=== Problem to solve ===
Reproduce every line of text from all of the items below, word for word, and leave out the pictures.

=== Data records ===
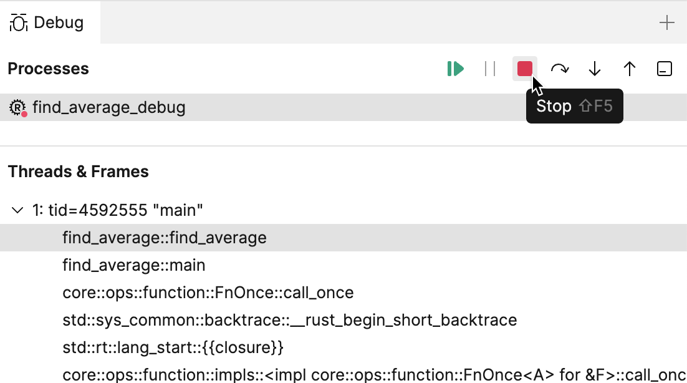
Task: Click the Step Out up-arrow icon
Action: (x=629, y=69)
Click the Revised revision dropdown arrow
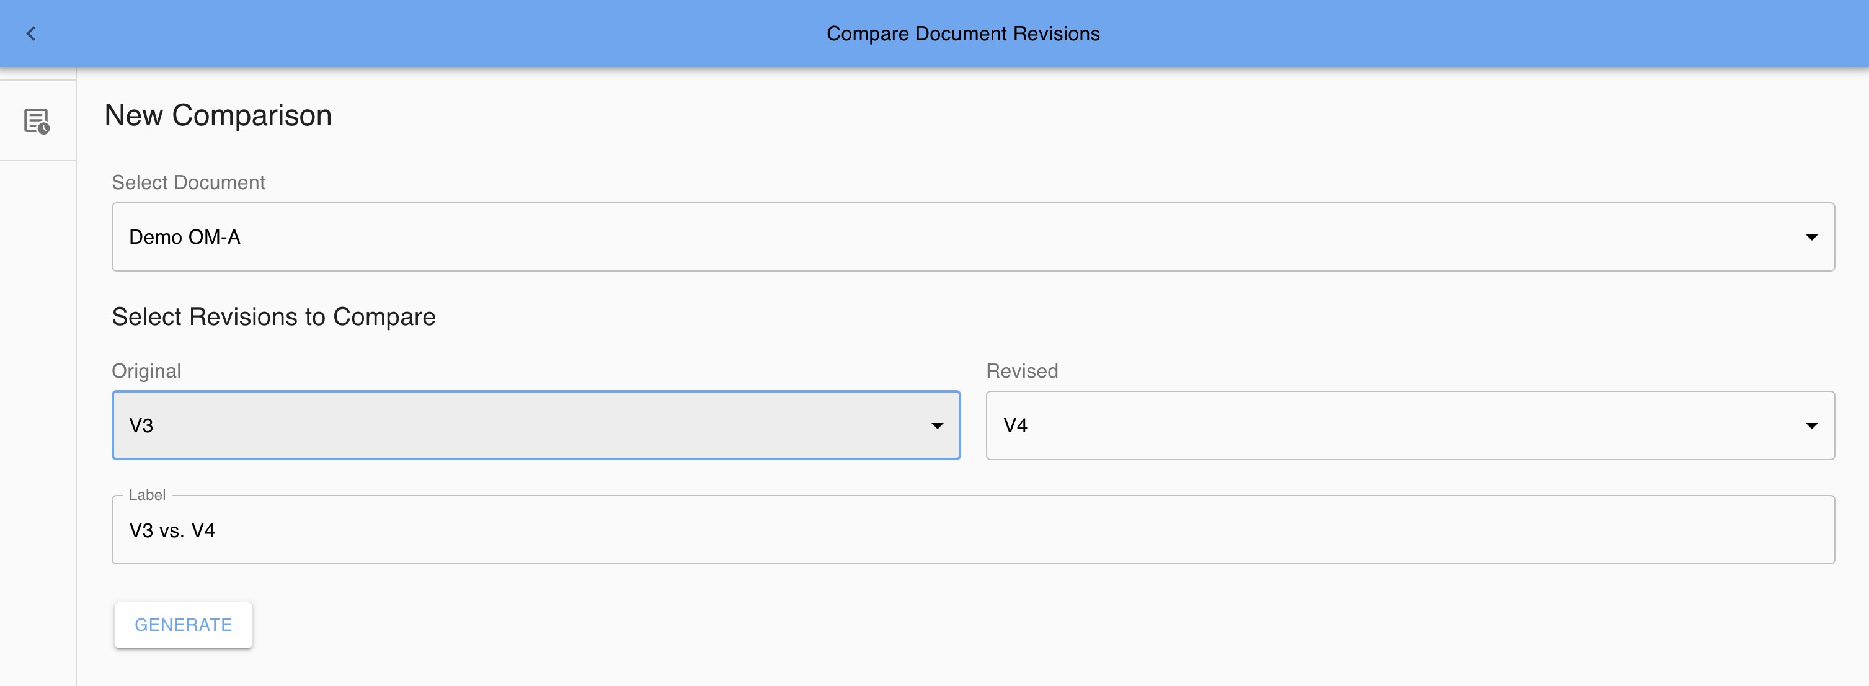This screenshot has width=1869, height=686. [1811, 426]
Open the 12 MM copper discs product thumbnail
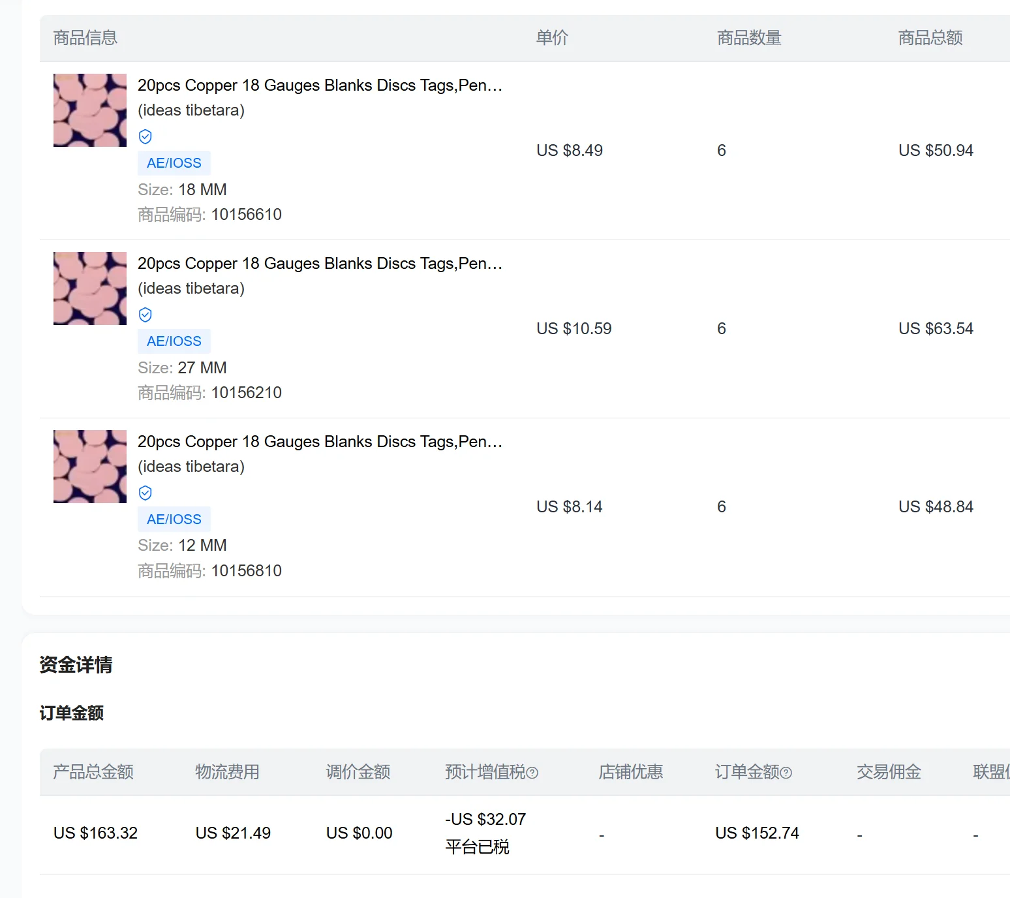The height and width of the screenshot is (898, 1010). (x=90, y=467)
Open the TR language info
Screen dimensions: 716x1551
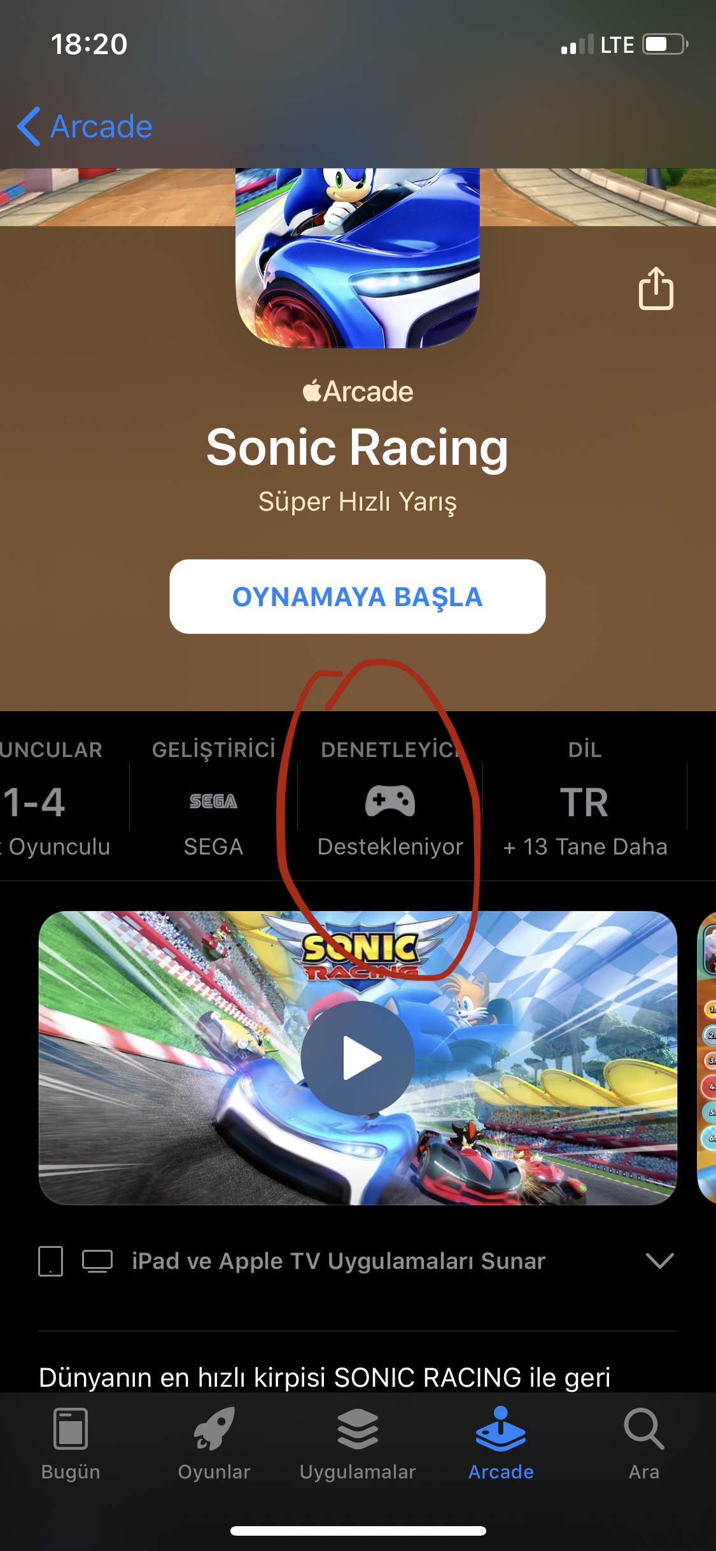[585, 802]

=== Completed exercise ===
Task: Click the Step Out up-arrow icon
Action: (x=629, y=69)
Click the Revised revision dropdown arrow
This screenshot has width=1869, height=686. [1811, 426]
Open the 12 MM copper discs product thumbnail
The height and width of the screenshot is (898, 1010). (x=90, y=467)
Open the TR language info
Screen dimensions: 716x1551
[585, 802]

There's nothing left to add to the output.